¿Rapsodia en azul o Rapsodia triste?
Hace una semanas cumplió cien años Rhapsody in Blue –conocida en español como Rapsodia en azul–, la pieza musical de George Gershwin que logró transfundir lo popular en lo clásico. Aquella sonoridad novedosa fue un éxito, pero también un escándalo. Incluso hoy sigue causando polémica, como cuenta una nota del diario El País que reprodujo LA NACION.
Más allá de la música, hay una segunda polémica, aunque solo le compete al castellano. Varios lectores se quejaron al pie de aquel artículo por la traducción “Rapsodia en azul”, que parece antes un error que una licencia poética.

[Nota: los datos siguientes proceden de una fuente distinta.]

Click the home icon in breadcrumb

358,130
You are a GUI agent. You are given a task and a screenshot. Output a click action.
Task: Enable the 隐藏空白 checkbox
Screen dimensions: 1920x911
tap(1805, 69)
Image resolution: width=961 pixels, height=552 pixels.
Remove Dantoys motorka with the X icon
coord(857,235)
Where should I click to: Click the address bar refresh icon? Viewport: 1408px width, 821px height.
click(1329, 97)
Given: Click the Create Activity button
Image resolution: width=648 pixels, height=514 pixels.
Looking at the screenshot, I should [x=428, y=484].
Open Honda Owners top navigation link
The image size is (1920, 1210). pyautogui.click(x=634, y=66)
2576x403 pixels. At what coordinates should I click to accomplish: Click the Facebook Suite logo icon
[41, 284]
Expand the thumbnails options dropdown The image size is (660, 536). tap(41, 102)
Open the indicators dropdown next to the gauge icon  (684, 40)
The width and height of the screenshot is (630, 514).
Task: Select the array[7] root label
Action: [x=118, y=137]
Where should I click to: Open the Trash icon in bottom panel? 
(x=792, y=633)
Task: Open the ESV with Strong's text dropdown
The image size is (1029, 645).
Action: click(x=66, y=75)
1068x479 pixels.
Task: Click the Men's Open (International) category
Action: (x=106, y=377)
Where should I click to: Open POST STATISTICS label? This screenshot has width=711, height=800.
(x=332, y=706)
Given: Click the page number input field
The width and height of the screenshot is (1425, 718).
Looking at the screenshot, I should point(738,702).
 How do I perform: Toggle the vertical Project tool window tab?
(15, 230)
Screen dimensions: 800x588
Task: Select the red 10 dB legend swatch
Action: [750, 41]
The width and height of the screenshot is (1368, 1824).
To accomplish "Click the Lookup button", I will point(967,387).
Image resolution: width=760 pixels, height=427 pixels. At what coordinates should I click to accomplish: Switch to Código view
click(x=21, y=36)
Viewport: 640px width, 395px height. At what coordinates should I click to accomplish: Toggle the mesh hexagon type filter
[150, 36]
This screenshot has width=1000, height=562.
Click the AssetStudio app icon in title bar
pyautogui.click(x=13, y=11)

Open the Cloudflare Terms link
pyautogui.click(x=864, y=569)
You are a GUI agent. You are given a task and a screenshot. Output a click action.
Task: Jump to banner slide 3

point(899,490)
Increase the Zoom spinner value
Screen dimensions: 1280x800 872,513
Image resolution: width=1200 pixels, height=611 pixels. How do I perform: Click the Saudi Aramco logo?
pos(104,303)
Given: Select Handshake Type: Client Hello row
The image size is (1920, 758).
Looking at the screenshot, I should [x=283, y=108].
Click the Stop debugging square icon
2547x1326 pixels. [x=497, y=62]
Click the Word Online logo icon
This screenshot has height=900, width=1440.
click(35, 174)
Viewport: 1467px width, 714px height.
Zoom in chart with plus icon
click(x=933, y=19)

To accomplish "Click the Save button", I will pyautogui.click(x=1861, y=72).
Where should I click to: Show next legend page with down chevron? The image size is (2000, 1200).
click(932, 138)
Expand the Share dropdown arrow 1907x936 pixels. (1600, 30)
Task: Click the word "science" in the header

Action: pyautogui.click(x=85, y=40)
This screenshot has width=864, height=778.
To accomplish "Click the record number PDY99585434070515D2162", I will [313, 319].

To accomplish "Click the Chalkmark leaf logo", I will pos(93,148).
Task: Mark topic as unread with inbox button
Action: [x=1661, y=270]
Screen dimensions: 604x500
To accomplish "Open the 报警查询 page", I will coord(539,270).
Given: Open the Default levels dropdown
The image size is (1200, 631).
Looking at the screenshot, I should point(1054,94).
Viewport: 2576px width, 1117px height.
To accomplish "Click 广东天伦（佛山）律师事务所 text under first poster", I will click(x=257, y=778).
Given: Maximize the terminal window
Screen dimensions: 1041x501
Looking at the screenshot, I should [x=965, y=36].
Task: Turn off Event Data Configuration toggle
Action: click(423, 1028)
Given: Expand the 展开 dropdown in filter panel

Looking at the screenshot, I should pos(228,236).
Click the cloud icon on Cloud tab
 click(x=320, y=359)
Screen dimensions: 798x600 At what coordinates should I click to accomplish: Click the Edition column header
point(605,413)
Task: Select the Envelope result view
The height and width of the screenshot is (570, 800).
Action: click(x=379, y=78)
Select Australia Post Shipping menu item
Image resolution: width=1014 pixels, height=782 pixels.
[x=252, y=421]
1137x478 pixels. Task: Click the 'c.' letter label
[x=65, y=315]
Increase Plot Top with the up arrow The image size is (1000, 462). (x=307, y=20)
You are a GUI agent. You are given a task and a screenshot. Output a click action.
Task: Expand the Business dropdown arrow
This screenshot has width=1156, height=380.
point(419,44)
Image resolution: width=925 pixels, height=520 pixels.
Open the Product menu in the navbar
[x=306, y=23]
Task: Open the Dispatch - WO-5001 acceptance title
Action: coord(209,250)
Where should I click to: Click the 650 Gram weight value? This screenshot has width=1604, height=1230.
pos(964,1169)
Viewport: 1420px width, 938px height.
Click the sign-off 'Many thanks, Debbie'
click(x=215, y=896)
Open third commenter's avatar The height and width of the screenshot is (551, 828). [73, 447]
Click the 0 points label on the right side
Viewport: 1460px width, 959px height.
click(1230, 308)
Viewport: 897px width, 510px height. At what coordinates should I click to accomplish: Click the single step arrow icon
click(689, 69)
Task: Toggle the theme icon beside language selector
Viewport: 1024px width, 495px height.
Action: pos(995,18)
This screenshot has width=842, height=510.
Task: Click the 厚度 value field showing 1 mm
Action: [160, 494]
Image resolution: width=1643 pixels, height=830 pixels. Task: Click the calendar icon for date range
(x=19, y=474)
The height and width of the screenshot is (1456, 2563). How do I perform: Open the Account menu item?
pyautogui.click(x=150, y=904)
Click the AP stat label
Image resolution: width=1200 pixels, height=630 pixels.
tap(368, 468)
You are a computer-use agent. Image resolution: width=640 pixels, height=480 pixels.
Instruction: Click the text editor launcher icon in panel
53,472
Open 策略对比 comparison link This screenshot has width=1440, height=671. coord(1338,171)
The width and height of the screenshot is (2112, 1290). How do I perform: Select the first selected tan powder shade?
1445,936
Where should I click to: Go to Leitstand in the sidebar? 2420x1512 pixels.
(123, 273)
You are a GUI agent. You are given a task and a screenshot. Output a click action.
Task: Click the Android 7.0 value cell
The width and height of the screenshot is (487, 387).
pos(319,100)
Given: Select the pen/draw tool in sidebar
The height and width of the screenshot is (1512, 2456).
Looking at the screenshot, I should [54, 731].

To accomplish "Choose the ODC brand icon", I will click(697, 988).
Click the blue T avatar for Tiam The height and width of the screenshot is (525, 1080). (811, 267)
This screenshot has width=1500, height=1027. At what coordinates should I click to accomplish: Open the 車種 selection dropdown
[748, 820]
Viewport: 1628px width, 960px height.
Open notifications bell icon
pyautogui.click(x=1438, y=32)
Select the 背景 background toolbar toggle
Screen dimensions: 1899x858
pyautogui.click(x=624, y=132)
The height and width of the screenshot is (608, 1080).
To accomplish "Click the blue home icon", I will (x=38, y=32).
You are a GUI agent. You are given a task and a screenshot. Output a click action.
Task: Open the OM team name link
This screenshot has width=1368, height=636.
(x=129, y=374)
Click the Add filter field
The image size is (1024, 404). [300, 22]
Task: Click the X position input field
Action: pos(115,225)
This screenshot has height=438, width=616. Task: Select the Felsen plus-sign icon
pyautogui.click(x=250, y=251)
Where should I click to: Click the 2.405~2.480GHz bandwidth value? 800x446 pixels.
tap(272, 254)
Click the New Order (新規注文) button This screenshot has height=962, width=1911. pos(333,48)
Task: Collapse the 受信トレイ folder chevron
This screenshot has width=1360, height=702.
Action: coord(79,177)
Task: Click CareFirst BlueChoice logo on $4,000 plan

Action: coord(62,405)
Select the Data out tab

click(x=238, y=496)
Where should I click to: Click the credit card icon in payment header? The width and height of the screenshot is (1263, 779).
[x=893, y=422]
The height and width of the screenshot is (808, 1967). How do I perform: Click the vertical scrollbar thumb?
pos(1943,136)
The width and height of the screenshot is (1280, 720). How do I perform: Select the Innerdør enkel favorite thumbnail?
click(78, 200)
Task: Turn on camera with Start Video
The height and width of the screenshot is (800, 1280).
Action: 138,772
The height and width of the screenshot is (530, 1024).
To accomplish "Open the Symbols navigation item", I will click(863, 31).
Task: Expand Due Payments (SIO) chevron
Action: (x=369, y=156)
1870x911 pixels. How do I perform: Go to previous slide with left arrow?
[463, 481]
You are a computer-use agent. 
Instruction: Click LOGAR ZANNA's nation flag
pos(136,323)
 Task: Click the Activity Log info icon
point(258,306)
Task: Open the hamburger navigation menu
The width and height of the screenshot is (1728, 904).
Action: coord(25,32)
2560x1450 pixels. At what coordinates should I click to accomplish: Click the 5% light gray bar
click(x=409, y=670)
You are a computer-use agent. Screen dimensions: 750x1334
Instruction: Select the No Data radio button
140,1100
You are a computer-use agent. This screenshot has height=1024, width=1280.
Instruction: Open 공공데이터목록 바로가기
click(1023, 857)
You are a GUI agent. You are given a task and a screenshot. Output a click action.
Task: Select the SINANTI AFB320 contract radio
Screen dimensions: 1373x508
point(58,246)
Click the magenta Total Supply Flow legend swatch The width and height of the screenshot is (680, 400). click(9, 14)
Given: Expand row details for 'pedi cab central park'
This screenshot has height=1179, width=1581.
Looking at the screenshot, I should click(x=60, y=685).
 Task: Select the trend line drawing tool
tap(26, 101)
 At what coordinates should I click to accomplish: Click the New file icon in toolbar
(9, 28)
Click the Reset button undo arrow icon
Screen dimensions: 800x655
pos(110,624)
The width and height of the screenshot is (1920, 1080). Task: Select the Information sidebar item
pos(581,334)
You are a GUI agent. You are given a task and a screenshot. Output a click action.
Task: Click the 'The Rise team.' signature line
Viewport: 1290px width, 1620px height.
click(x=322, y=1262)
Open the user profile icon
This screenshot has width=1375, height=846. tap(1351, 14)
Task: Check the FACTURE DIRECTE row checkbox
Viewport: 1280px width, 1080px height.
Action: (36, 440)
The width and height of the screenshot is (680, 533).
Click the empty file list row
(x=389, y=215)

Es cierto: el “blue” del título es como un Jano bifronte. Además de un color, expresa un sentimiento: la tristeza. Para mayor complicación, también alude a los rastros del blues en el jazz. La preposición “in” (en), si faltaba un dato ambiguo, agrega la idea de que el amplio “blue” es una tonalidad, como el Do o el La. Sin embargo, la sinestesia del azul en la traducción que se repite por pura herencia no es por completo errónea. En el original inglés funciona como una instrucción programática para la escucha: señala el clima nocturno de la composición. El clarinete inaugural que asciende con sus notas a toda velocidad abre el telón a una noche neoyorquina.
"Rhapsody in Blue es uno de tantos objetos culturales a los que se le adhirió una traducción imperfecta"
Rapsodia en azul es, en todo caso, la manera cómo se designó en nuestro idioma la obra de Gershwin allá lejos y hace tiempo. ¿Habría que deconstruir el título y rebautizarlo? Ninguna opción parece buena: tampoco le haría justicia llamarla “Rapsodia triste” y menos todavía optar por una estrafalaria “Rapsodia en clave de tristeza” o “en clave azulada”.
Rhapsody in Blue –dejémoslo en inglés– es uno de tantos objetos culturales a los que se le adhirió una traducción imperfecta. No solo ocurre en la música. En el cine, siempre fue común alterar los nombres de las películas. La mayoría de las veces por cuestiones de gancho; otras, por defecto de literalidad. La primera vez que vi Los cuatrocientos golpes, del director François Truffaut, me esperaba una andanada de palizas. Sin embargo, más allá de las desventuras del chico Antoine Doinel, solo se contabiliza una humillante cachetada. La explicación es simple: en francés “faire les 400 coups” significa, entre otras posibilidades, “hacer las mil y una”. Basta aplicarle ese giro copernicano a la historia para que el acento se desplace en parte de la opresión de la escuela o la relación con los padres a la huida pasajera del protagonista, que es una forma de liberación.
Los libros dieron lugar a otras alteraciones. El marinero que perdió la gracia del mar es mi novela preferida de Yukio Mishima, en gran medida por su título, que en el original japonés –dicen los que saben– solo significa “Remolque al atardecer”. El retoque que le hizo Pepe Bianco a su traducción de The Turn of the Screw, de Henry James, es a su vez un acierto: Otra vuelta de tuerca sugiere mucho más que el mecánico “La vuelta del tornillo”.
Contra todo, hay casos en que las libertades del traductor pueden desorientar. La metamorfosis, de Kafka, es el ejemplo más a mano. Die Verwandlung insinúa en alemán apenas una vulgar transformación. ¿De dónde viene esa metamorfosis de aire mitológico? En español, la primera versión con ese nombre apareció en la Revista de Occidente, sin mención del traductor. Borges –al que le atribuyeron más tarde por equivocación esa versión– decía en broma que quizá el médium lingüístico se había entusiasmado demasiado leyendo a Ovidio, autor de unas Metamorfosis famosas.
Hace unos años el español Juan José del Solar publicó una nueva traducción que respeta el título original, además del estilo austero, sin adornos, de la prosa de Kafka. La versión es impecable, pero todavía no encontré a nadie que en vez de La metamorfosis hable de La transformación. Sí, también los títulos, por inexactos que sean, pueden volverse clásicos.